Oedipe à Colone

Jean Hugues
Oedipe à Colone
en 1885
groupe en marbre
H. 181,0 ; L. 136,0 ; P. 100,0 cm.
© RMN-Grand Palais (Musée d’Orsay) / Hervé Lewandowski
Jean Hugues (1849 - 1930)
Niveau médian, Terrasse Seine

A sculptor using the academic repertoire, Hugues, like all the traditional artists of his generation, gleefully explored the human body. Oedipus belongs to that register but also has its place among the major subjects taken from ancient history. It is an excuse for a display of anatomy, but above all is almost a literal quotation from Sophocles:
"Here we are under the olive trees of Colonos, in the first scene of the tragedy.
- Set me on a rock, said Oedipus, and look after your blind father.
- I have fulfilled that duty for so long, Antigone replied sadly, that I no longer need to be told".
To persuade her father there was no bitterness in these words, the girl sits close to him and lays her head gently against his shoulder.

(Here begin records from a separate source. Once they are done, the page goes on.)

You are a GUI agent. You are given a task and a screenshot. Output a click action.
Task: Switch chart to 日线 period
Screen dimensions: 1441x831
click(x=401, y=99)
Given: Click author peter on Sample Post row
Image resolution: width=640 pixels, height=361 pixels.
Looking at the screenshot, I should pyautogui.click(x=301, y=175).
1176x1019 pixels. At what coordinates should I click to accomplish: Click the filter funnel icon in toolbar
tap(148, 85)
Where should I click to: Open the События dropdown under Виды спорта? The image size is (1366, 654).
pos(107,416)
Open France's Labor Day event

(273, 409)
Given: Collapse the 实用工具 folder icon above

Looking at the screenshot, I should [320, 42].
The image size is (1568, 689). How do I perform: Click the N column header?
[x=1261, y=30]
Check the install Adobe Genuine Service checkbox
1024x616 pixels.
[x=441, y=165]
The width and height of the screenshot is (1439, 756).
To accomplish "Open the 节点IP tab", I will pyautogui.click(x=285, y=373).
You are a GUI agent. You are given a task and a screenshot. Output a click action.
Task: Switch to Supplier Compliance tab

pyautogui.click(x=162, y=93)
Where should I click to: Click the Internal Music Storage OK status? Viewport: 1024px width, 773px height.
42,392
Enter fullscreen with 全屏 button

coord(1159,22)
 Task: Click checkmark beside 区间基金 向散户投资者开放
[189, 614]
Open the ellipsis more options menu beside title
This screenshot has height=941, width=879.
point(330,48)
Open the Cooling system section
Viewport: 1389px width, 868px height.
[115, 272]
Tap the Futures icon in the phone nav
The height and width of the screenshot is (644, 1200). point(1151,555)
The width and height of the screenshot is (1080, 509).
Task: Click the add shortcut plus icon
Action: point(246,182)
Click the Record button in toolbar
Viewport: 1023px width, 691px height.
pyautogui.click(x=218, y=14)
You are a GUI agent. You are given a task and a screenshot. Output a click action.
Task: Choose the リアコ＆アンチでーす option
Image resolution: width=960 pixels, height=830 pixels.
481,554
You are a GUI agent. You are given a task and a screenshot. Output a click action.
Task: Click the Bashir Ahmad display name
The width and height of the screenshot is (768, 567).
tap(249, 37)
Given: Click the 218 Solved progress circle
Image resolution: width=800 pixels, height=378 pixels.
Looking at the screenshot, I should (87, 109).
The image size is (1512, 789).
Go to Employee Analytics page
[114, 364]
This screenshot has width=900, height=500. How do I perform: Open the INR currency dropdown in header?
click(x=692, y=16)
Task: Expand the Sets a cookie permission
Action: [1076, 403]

Oedipus puts his arm around Antigone, who gazes at the blind man with an adorable expression of tender sadness.
Playing on the contrast between Oedipus, whose skin is wrinkled with age, and Antigone, the statue is placed midway between a graceful female nude and an athletic composition, focusing on the expression of suffering and resignation. The extreme verism of the torso discomfited the critics who reproached Hugues with being more interested in truth than style.
As the plaster model was exhibited at the Salon of 1882, the State commissioned the marble version from the artist for the national museums.